Many of you probably know the story of St. Ignatius Loyola, whose feast day we celebrated in July—how an ambitious, vainglorious young man in the service of the king found himself in 1521 leading the defense of Pamplona against the most powerful army in Europe; how he refused to surrender in the face of the most desperate odds; how a cannonball shattered his leg as his army collapsed. You may have heard about how Ignatius was carried back to Loyola—for two excruciating weeks over mountainous terrain—to his ancestral home, where, while recovering from his wounds, he had a “conversion” experience while reading the Life of Christ and the Book of the Saints.
For most of us conversion is a process, a series of moments, of advance and setback, and the process lasts a lifetime.
You can visit the room where it happened—it is called the Chapel of the Conversion. Except that name is a misnomer. True, Ignatius’ conversion began there, but it did not end there. Other Christians may describe their conversion experiences as having occurred at a specific moment. They may even pinpoint the exact date and time. But Catholics don’t generally think about it that way. For most of us conversion is a process, a series of moments, of advance and setback, and the process lasts a lifetime. That was certainly true for Ignatius. He had resolved in his sickbed to serve his earthly king no more, but rather, to follow the King of Kings. So he set out to rival the greatest saints through extreme feats of prayer and fasting—and nearly killed himself in the process. Ignatius was sincere in his desire to become a new man when he left Loyola, but he was still pretty much what he had always been—willful and ego-driven.
It was not until he reached Manresa, a small town on the River Cardoner—where he was so distraught from the lack of progress in his new life that he even contemplated suicide—that he finally gave up his will to a higher power. At the banks of the Cardoner, he told God, in effect: “I give up. I have done all I can. I have tried everything. I’m handing it over to you, to do with it what you will.” And that’s the moment things really started to change. In the days that followed, Ignatius’ eyes were opened to mystical visions of God and creation that would nourish and inspire him for the rest of his life. At Pamplona, he had refused to surrender and lost the battle. At Manresa, he surrendered at last and won the war.
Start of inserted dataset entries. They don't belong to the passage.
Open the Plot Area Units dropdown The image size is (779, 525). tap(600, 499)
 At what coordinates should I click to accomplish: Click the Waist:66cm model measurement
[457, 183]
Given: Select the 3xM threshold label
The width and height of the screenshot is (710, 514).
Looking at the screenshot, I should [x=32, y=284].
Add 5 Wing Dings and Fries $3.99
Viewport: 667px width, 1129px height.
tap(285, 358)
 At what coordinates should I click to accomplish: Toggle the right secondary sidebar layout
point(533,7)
There is a big lesson in that: We are not in ultimate control of our faith journeys, any more than we control our ultimate destinies. It’s true that we have to put in the time and effort—God can do little for us if we are unwilling to cooperate. But Christianity is not a self-help group; it’s a God-help group. As long as Ignatius continued to act out of his grandiosity—out of the belief that he was the origin and destination of everything—then it didn’t matter which king he served. Yet when he finally began to act out of gratitude—out of the acknowledgement that God is the origin and destination of everything—then all things became possible. Indeed, things came to be that Ignatius could never have imagined—like a worldwide company of men and their lay colleagues laboring today to advance the kingdom of God on nearly every continent and in every conceivable kind of good work, including the many schools mentioned in this issue.
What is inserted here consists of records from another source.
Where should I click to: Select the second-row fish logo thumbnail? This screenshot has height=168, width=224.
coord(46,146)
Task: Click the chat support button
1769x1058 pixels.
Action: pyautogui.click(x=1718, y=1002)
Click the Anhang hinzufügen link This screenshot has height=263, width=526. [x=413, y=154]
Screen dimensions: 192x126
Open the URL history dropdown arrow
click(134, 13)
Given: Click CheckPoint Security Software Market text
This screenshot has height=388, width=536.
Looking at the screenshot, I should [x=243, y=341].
“Put to death, then, the parts of you that are earthly,” St. Paul told the Colossians. “Stop lying to one another, since you have taken off the old self with its practices and have put on the new self, which is being renewed, for knowledge, in the image of its creator.” Ignatius surely loved those words and would have seen his own experience in them, just as surely he would have seen his younger self in the words “vanity of vanities, all is vanity.”
To all that he might have added this admonition, a lesson forged in the crucible of his lifelong conversion: Stop lying to yourself too. The One who is the way and the life is also the truth. And the truth will set you free.